Using locally powered LLM in your favorite Jetbrains IDEs

Using locally powered LLM in your favorite Jetbrains IDEs

I've recently found a good setup for using locally powered LLMs in the IDEs I use every day. Specifically, I almost exclusively use Jetbrains IDEs like Rider, WebStorm, PyCharm, etc. After building a large chunk of my own LLM integration for these IDEs, I have finally found a setup that I wanted via the Open Source plugin called CodeGPT (opens new window).

In this guide, I'll walk you through the steps on how I integrated a locally running Large Language Model (LLM), like the fine-tuned Mistral-7B, into your JetBrains IDE setup. This approach offers the benefits of a powerful AI assistant right in your development environment.

This software can be very fiddly to setup, and is subject to a lot of environment specific issues. I highly recommend that if you are going to use text-generation-web-ui, you understand that this is rapidly changing project, so can be quite unstable.

# Setting Up the Text Generation Web UI

The first step is to set up the text-generation-web-ui, a handy tool for running your LLM. Here’s how:

  1. Installation: Head over to the text-generation-web-ui GitHub page (opens new window) and follow the instructions to install it.
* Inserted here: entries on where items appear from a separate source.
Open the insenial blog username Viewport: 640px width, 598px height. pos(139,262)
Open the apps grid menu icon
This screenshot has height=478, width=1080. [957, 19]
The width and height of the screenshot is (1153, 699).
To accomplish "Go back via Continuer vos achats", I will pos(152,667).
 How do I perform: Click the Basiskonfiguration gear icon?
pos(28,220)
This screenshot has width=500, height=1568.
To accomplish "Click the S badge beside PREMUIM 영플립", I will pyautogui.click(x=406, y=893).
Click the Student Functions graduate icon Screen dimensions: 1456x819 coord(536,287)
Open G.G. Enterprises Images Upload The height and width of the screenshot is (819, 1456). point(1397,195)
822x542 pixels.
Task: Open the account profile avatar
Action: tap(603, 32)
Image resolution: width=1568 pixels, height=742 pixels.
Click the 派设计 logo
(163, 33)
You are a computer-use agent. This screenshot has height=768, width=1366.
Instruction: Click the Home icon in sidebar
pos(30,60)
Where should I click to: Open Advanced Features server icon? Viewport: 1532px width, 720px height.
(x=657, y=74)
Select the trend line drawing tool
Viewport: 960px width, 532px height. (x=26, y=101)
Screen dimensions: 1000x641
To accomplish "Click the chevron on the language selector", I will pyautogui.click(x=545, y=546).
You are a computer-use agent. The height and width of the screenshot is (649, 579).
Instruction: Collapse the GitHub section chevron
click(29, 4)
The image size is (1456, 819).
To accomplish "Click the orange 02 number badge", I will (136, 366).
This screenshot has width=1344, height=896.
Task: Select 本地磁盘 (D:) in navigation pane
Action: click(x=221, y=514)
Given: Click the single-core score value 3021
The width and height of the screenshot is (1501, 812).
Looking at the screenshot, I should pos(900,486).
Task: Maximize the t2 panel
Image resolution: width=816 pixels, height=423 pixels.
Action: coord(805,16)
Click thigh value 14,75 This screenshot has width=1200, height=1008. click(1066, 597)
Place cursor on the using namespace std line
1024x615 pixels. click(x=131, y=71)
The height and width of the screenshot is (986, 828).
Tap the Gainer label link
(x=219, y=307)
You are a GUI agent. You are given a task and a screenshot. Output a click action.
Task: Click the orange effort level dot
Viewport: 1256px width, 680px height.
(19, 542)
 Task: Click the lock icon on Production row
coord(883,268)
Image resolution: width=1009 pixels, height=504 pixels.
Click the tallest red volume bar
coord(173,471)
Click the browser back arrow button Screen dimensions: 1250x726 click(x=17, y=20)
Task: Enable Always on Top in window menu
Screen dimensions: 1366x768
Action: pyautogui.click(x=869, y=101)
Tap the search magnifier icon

Remember not to use the --api option when starting it.

  2. Running Locally: Docker is the simplest method for Linux users, but there are also shell and batch scripts for local development machines.

  3. Configuration:

  4. Session Setup: Under Session, choose the "openai" option, apply the changes, and restart.

# Troubleshooting

I ran into several issues trying to get text-generation-web-ui to work with the OpenAI option selection, below are a few of the issues I hit and the steps I took to resolve.

  1. Missing sentence_transformers and causes it to fail to restart with OpenAI support.
    • Update the requirements.txt and use docker compose up -d --build to rebuild and restart your container
  2. Missing tiktoken, this can still come up looking like an issue with sentence_transformers
    • Update the requirements.txt and use docker compose up -d --build to rebuild and restart your container
  3. Missing sse_starlette
    • Update the requirements.txt and use docker compose up -d --build to rebuild and restart your container

Be sure to update the requirements.txt rather than use docker exec -it {containerID} /bin/bash to install using pip install x as I found this just didn't work.

The final requirements additions I had were adding the below list of python packages (minus all the specific git installs) at the top of my requirements.txt:

accelerate==0.24.*
colorama
datasets
einops
exllamav2==0.0.7; platform_system != "Darwin" and platform_machine != "x86_64"
gradio==3.50.*
markdown
numpy==1.24.*
optimum==1.13.1
pandas
peft==0.5.*
Pillow>=9.5.0
pyyaml
requests
safetensors==0.4.0
scipy
sentencepiece
sentence_transformers
sse_starlette
tiktoken
tensorboard
transformers==4.35.*
tqdm
wandb

If you are running a Mac or doing your development on Linux, CodeGPT can manage your Llama based models itself and you don't need the above setup.

# Integrating CodeGPT with JetBrains

The CodeGPT extension enhances your JetBrains IDEs with AI capabilities:

# Installation

Download the CodeGPT (opens new window) from the JetBrains Marketplace.

# Configuration

CodeGPT supports OpenAI but allows for local service configuration. This feature is especially useful if you’re running models on a separate machine.

codeGPT-config.png

You'll want to override the Base host and provide a dummy API key. Neither the model selected or the API are used when using text-generation-webui, since that controls which model is loaded, and by default doesn't have any authentication required.

# For Linux and Mac Users

On Linux or Mac, CodeGPT can manage and install Llama-based models via Llama.Cpp, which might eliminate the need for text-generation-webui.

This setup is ideal for Mac users with M1, M2, or M3 CPUs and at least 24GB of RAM since even a 7B model quantized will take up ~4GB of memory.

# Model Compatibility

Note that Mistral and similar models are not Llama-based and might not work with this setup. However, smaller Llama models are still effective coding assistants.